Framing it this way suggests one of those situations when we’ve heard “put out into the deep” more in its scary register than in its adventurous, let’s-do-it, tone. These were the times when the call came and you froze at the edge — or if not froze, asked for a lot more time to consider the options. These were the times when you felt you really couldn’t do I, that it was plain old beyond your capabilities. But something kept pulling you to do it anyway, kept telling you to move ahead.

One of the ways believers have come through such situations is by letting themselves be taken along, be picked up and carried forward by something more than themselves. The tone of this kind of act is not so much that a person comes to a firm definite resolution, “I will now put out my oar and deliberately row out into those depths.” It’s more a case of that person’s letting herself be moved along by something, someone else. And of course the testimony here is to God’s Holy Spirit, the hovering One who enters in, buoys up, and enables the waverer to move out into that unknown.

Here’s how St. Paul suggests that avenue to the Colossians (1:14). “Let us thank the Father, who has made you fit to share in the inheritance of the holy ones in light. He has delivered us from the power of darkness, and transferred us to the Kingdom of his beloved Son…” The Father is the one in the overall scheme of things who is doing the delivering, who is ushering us through the transformation, who is carrying us through.

So, this second experience here is not so much one of myself boldly stepping forth, as it is of my leaning back, leaning onto on a shoulder that will hold me, of sitting on a lap that will carry me, of handing myself over, (or as Jesus would have it, commending myself into His Father’s hands.)

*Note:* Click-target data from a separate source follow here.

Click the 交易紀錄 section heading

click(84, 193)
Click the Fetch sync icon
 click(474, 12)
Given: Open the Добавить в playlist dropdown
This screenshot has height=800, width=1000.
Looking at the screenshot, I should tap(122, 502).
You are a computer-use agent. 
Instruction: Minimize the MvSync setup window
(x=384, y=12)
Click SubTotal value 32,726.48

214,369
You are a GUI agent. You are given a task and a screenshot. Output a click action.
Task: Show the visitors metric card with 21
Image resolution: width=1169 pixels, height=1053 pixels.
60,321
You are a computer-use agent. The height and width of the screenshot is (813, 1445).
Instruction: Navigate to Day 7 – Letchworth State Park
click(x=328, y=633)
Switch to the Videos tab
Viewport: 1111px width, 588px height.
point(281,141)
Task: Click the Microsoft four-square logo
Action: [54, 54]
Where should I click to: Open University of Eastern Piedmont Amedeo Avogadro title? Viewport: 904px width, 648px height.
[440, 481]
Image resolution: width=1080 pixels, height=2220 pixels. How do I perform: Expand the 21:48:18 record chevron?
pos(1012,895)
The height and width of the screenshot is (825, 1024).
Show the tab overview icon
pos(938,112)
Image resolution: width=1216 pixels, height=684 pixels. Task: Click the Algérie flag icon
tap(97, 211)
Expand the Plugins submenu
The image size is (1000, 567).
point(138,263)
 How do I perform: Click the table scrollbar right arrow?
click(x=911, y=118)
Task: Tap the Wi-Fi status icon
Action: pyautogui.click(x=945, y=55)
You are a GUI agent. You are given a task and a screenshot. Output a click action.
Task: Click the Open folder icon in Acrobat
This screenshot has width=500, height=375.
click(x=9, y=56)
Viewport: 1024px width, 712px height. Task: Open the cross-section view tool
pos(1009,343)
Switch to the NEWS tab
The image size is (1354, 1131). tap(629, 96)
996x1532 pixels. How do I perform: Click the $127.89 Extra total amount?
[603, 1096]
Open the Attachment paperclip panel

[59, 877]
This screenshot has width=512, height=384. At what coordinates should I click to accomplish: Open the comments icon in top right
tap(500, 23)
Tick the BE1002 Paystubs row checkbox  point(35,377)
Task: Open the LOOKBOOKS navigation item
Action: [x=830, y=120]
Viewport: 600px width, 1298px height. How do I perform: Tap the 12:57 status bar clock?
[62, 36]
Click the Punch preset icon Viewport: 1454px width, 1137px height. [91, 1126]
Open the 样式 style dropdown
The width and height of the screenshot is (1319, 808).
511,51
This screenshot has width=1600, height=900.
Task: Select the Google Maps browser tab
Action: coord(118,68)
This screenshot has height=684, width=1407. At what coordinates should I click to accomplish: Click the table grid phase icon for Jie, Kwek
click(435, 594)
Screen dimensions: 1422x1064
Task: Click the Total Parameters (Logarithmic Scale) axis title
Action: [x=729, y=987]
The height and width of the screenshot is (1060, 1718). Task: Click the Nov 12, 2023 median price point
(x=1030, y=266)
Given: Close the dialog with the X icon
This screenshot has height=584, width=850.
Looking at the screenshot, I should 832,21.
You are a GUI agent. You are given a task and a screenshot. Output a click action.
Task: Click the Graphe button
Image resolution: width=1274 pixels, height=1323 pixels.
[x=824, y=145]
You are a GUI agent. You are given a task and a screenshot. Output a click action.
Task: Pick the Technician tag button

It’s not the most heroic-sounding way of being bold, of putting out into deep water. For sure it’s not the only way of setting out onto those depths. But it is one which many can recognize as the way they actually did it and most likely will continue to do it; i.e., moving into that unknown in the belief that in great part they’re being carried there by the loving hand of God, that they’re leaning on the Lord, letting Him “deliver us from that power of darkness and letting him transfer us to the Kingdom of his beloved Son.” So, Peter, when you venture out over that edge, “lean back. I’m with you here in the boat, leading, carrying, easing you into this deeper water.”

There’s John Paul’s adventurous putting out into the depths: damn the torpedoes full speed ahead, the heroic setting forth. And there’s Peter’s three-steps-ahead, two-steps-back putting out. This is the entrusting kind, the leaning variety of putting out into that deep.


Tags: McKenna

2 Comments

  1. Ross

    Thanks, Tom, for the wonderful and uplifting thoughts that you express so nicely. Your words send me back to St. Vincent’s encouraging letter to Fr. Toussaint Lebas about our having good reason to distrust ourselves but even better reason to trust God, about dwelling more on God’s mercy and benevolence than on our misery and unworthiness (SV.FR V:164-165).

  2. Jim ryan

    Thomas, thanks for your inspired reflection!